Don’t neglect watering
Christmas trees need a lot of water. Before placing the tree on a stand, find out if the stand can hold enough.
The rule of thumb is that a tree drinks a quart of water per day per inch of trunk diameter . So if the trunk is 4 inches wide, it will go through a full gallon of water every day.
Of course, this can vary from tree to tree. And while you really shouldn’t let your pets drink water from a tree , you should give the tree more water if you notice that it is disappearing faster than expected.
Be sure to check your tree at least twice a day to make sure it has plenty of water. (This doubles if your tree is near a vent or uses old-fashioned fixtures that put out a lot of heat.) You can even buy an automatic watering machine or build your own siphon and bucket whenever you need to. travels. Just don’t let the wood dry out.

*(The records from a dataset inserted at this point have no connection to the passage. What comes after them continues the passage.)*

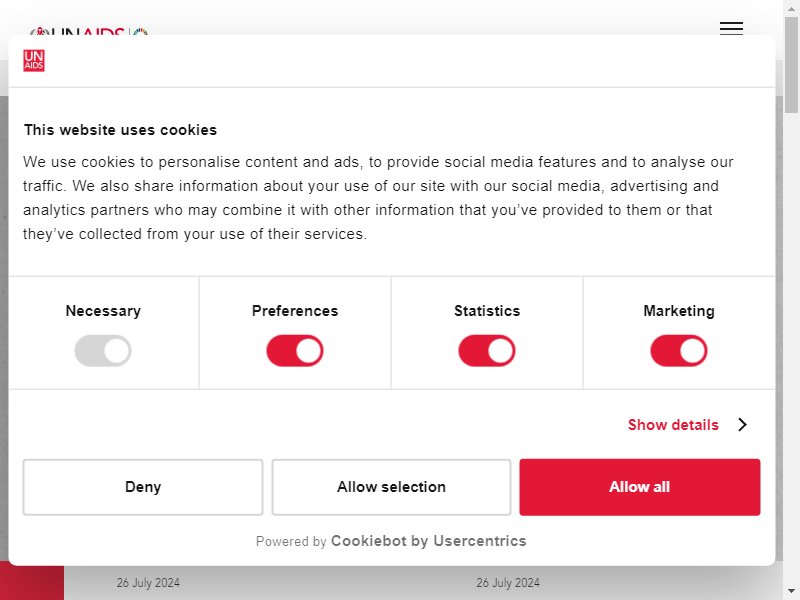Click Allow selection button
Image resolution: width=800 pixels, height=600 pixels.
(x=391, y=487)
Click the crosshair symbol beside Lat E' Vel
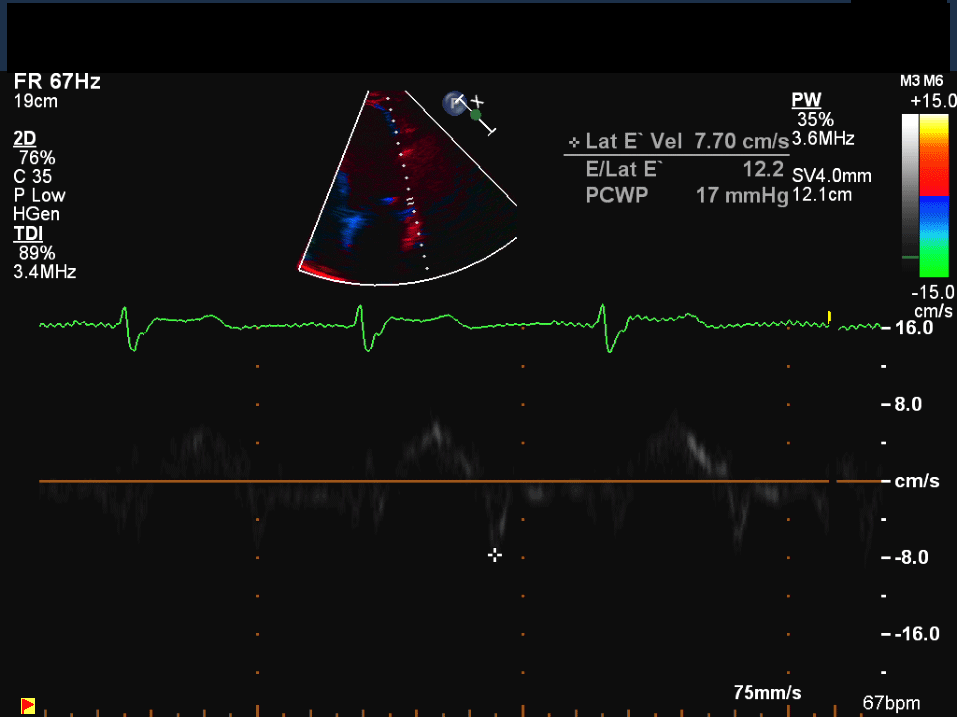The width and height of the screenshot is (957, 717). point(573,143)
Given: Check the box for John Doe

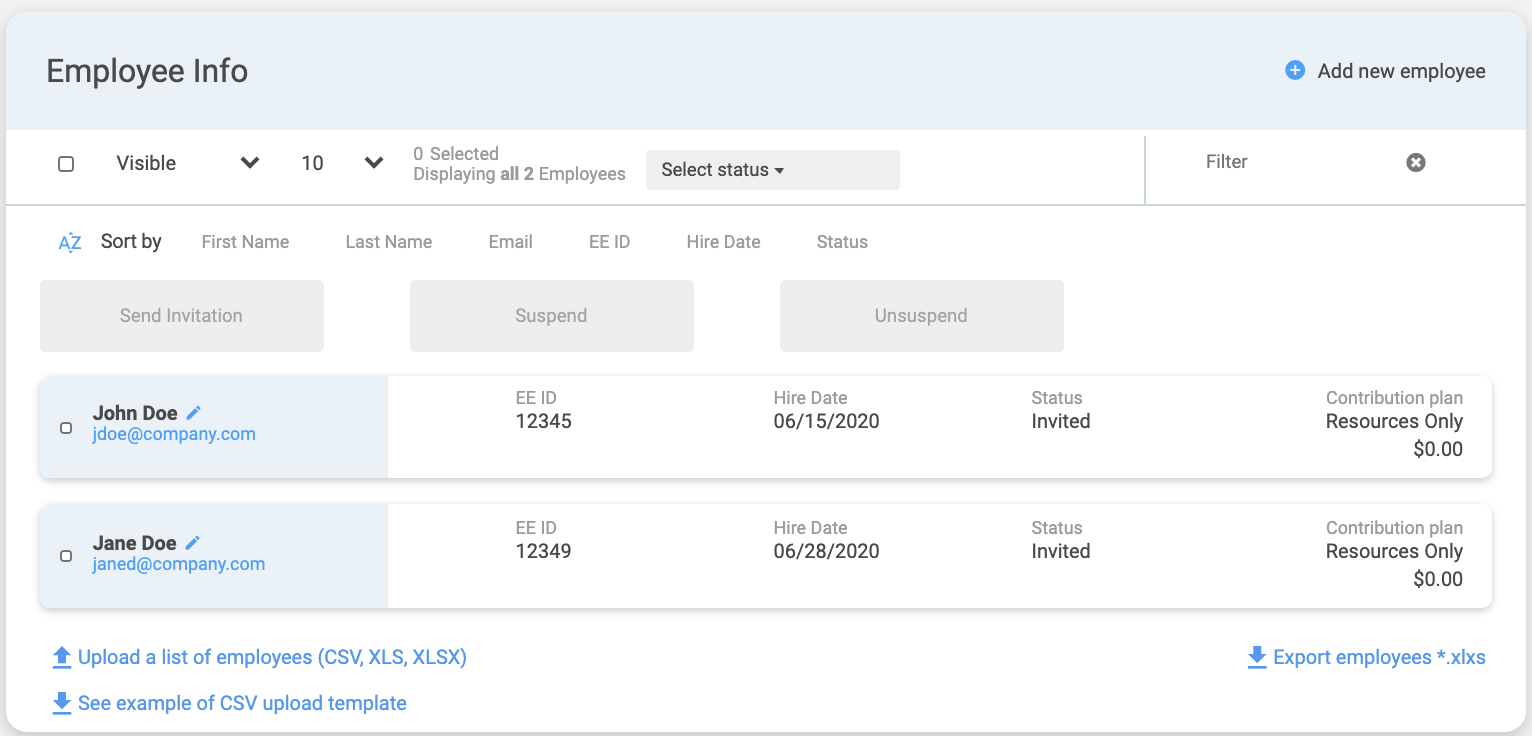Looking at the screenshot, I should pyautogui.click(x=66, y=428).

Don’t think every tree in the store is fresh.
The last piece of advice I’ll give you is the first one you should know when buying: if the wood is already starting to dry out when it’s in the store, skip it. And if all the trees on the Christmas tree show signs of drying up, you should shop elsewhere.
The easiest way to check is to grab a branch and pull your hand towards you. The needles should remain firmly attached to the tree, and not come off in a crowd in the hand.
You can also try bending the needle to see if it breaks. Pine needles should not break at all. The needles on firs and fir trees will break if you bend them hard enough – as you would expect when bending carrots – but they shouldn’t be dry and brittle.
Finally, lift the tree up and tap the ground several times with the trunk . If a few brown needles fall out, that’s okay – the tree is the equivalent of finding a few hairs in your comb. But if more green needles fall, this tree will not survive. As a bonus, by tapping the tree in this way, you will reduce the number of needles you have to vacuum when setting up the tree.